**SHORT EXERCISE**
Update the data starting with the line containing "Image resolution: width=1456 pixels, height=819 pixels. What do" and going on through the line containing "Looking at the", replacing "heart icon" with "star icon" and leaving everything else as it is.

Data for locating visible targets

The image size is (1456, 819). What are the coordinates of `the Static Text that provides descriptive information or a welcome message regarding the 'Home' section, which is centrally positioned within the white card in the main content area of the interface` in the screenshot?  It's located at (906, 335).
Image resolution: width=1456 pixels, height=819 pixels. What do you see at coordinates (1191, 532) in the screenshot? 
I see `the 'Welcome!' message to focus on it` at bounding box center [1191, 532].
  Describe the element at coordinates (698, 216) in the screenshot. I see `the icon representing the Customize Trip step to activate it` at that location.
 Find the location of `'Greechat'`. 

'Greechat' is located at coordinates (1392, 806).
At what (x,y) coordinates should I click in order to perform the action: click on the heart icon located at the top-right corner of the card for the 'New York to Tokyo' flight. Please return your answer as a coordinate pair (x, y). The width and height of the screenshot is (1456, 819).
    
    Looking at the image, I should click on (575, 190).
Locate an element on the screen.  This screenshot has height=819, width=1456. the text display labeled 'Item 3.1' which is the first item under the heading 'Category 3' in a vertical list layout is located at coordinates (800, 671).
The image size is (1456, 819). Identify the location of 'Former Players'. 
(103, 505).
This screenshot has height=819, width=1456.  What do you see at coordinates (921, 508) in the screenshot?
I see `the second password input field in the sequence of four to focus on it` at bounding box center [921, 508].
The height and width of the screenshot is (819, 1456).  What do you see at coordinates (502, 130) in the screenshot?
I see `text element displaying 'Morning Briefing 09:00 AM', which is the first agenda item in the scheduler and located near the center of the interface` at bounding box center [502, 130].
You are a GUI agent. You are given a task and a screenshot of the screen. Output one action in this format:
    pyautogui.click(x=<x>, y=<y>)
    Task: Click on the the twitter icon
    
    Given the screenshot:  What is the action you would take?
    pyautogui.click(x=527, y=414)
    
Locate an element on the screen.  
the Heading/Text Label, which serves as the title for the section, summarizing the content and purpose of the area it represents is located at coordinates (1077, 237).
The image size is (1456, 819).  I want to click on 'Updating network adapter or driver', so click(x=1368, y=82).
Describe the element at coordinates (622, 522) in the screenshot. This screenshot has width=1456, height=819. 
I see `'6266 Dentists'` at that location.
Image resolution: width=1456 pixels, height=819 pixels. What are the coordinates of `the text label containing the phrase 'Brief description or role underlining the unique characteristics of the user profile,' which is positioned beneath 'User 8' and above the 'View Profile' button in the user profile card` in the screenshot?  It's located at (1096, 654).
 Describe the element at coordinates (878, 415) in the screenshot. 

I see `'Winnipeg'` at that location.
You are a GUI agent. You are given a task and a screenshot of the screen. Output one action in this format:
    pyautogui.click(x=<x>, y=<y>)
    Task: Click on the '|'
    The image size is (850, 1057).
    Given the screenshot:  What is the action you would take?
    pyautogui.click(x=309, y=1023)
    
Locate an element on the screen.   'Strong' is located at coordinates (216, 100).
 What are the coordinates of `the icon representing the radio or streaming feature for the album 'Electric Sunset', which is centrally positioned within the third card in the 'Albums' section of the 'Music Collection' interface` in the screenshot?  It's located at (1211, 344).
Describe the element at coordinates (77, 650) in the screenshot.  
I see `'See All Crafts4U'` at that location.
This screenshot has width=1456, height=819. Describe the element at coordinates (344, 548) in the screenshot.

**EXPECTED ANSWER**
Image resolution: width=1456 pixels, height=819 pixels. What do you see at coordinates (1191, 532) in the screenshot? 
I see `the 'Welcome!' message to focus on it` at bounding box center [1191, 532].
  Describe the element at coordinates (698, 216) in the screenshot. I see `the icon representing the Customize Trip step to activate it` at that location.
 Find the location of `'Greechat'`. 

'Greechat' is located at coordinates (1392, 806).
At what (x,y) coordinates should I click in order to perform the action: click on the star icon located at the top-right corner of the card for the 'New York to Tokyo' flight. Please return your answer as a coordinate pair (x, y). The width and height of the screenshot is (1456, 819).
    
    Looking at the image, I should click on (575, 190).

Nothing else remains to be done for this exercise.